Minimal RHEL 7 support in MOS as a compute node

https://blueprints.launchpad.net/fuel/+spec/rhel-compute-nodes

Problem description

  • As a Cloud owner I want to introduce pre-provisioned RHEL hosts into my MOS cloud as Compute nodes so that I could run my RHEL-certified workloads on it

Proposed changes

A Minimal Viable Product is to provide detailed documentation for enabling minimal RHEL 7 support in MOS as a compute node to work under Ubuntu-based control plane. This documentation should consist of the following parts:

  • How to validate that RHEL node is ready to be used as a compute node (validate network interfaces, disks).
  • How to add MOS repositories to this node.
  • How to install a minimal required set of packages on top of the pre-provisioned RHEL 7 node to have a possibility to run puppet granular tasks from Fuel Library.
  • How to prepare configuration in astute.yaml for Fuel Library tasks.
  • Desription of the procedure (with automated/scripted steps where it’s possible) to deploy MOS packages on a pre-provisioned RHEL node and configure Compute services using granular puppet tasks from Fuel Library.

RHEL 7 Compute nodes will not be integrated with Fuel (no web UI, nailgun and etc changes are required).

The feature is targeted at the Fuel 8.0 release, so each environment which was deployed by Fuel 8.0 version supports adding of RHEL 7 compute node to it.
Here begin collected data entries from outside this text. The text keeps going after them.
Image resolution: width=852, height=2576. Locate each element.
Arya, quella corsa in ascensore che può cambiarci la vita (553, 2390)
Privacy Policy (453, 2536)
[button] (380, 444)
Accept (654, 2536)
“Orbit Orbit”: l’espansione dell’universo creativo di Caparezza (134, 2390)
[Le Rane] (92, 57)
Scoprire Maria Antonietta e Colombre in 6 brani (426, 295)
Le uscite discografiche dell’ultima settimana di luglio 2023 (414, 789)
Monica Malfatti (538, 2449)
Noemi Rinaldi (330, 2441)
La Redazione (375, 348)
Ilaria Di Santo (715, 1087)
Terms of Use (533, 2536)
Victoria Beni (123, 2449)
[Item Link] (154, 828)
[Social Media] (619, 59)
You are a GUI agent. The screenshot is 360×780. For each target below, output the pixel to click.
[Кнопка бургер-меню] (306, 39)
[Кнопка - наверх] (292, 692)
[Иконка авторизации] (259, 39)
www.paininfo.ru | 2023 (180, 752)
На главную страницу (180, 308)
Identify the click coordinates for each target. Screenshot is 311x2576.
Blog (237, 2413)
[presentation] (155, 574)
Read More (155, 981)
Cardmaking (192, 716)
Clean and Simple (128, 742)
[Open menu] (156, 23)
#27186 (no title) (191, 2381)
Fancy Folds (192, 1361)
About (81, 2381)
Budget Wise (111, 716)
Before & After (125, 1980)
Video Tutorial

Upon successfully delivering MVP for this feature in 8.0, we can continue with this feature in 9.0 - full track of RHEL packages, automate deployment and support RHEL computes at scale. Also other roles can be supported.

Web UI

None

Nailgun

None

Data model

None

REST API

None

Orchestration

RPC Protocol

None

Fuel Client

None

Plugins

None

Fuel Library

Fuel Library may need to be updated to work on RHEL (Fuel common tasks, l23network, neutron-l2-agent and nova-compute related manifests). This changes will be RHEL-specific (will not affect Ubuntu deployments).

Alternatives

Implement full support of RHEL compute nodes managed by Fuel:

  • Adapt Fuel-related package and source code (mcollective, nailgun-agent and etc) for RHEL.
  • Implement provisioning of RHEL nodes.
  • Support RHEL subscription (allow user to provide RHEL license).
  • Integrate RHEL nodes with Fuel Architecture.
  • Allow Fuel to deploy environments with multiple operating systems.

Upgrade impact

If an existing cluster was upgraded to MOS 8.0, then it’s possible to add RHEL computes to it.

Security impact

None

Notifications impact

None

End user impact

None

Performance impact

None

Deployment impact

None

Developer impact

None

Infrastructure impact

This feature requires separate hardware server where we will run new SWARM & BVT tests. We also need to prepare a qcow2 image for compute nodes and upload this image to all hardware servers where we will execute new SWARM tests.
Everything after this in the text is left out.